Not all water is created equal

Lots of water is sold in bottles, but what most people don’t realize is that  much of it is either spring water with no special qualities or simply high-priced tap water. Marketing, naming and packaging can completely change your perception about a particular brand, but it can’t change what’s actually in the bottle. That’s why it’s so important to educate yourself, read labels and know the source and type of water you’re buying.  

Or you can simply choose our naturally pure, Beautiful Artesian Water and eliminate all the guesswork.


Why Beautiful Artesian Water? 

A look at what makes our water special. 

Artesian Water

Authentic Waters only bottles Artesian Water. Artesian Water is the most difficult to find and sought after type of bottled water on the market and is sourced from aquifers, which are deep underground layers of porous rock, sand and earth that contain water. 

Surrounded by additional protective layers of impermeable rock or clay, this pristine water naturally filters under pressure through sand, gravel, sandstone and limestone, where it also gathers essential minerals along the way.

According to the EPA, water from artesian aquifers is frequently among the purest, healthiest you’ll find because of its protection from pollution and contamination, as well as its slow, natural filtering process. And it tastes better too.

Bottled Water

Spring Water

The second most common bottled water you’ll find is spring water. While spring water must be produced from a natural spring, people tend to think it’s special because the water comes from the ground and hasn’t been used before. This really isn’t the case, though. 

Water that flows from springs is simply groundwater with no special qualities. By its very nature, groundwater isn’t protected and can be exposed to pollutants and contaminants from both the air and soil around it.

Even with a variety of filtration treatments during bottling, certain impurities in spring water can and will remain. 

Tap Water

Purified Water

Close to half of the bottled water sold worldwide is actually purified water. While often marketed, named and packaged in a way that denotes more “natural” origins, purified water is what most us know as tap water.

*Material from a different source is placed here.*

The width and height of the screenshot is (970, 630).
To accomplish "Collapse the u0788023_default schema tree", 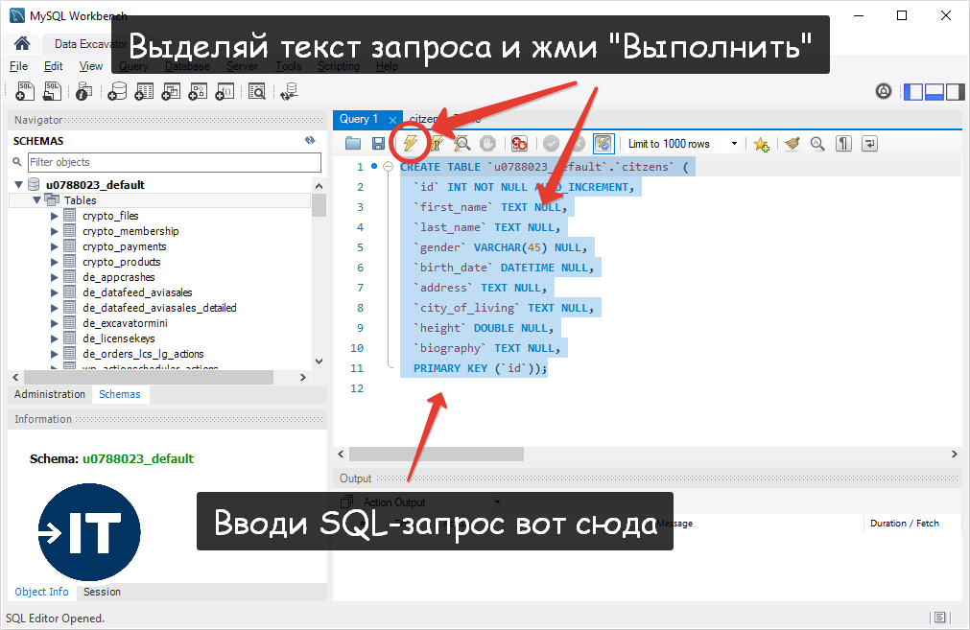I will point(20,184).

The bottler might treat municipal or community water through de-ionization, de-mineralization or reverse-osmosis filtration, but the FDA requires them to identify what type of water is in every bottle. If the label says from a “community water system” or “municipal source," you’re just buying clean tap water. 

Also, the FDA purity standards for bottled water are no higher than those of the Environmental Protection Agency for tap water. In some cases, they’re even less stringent.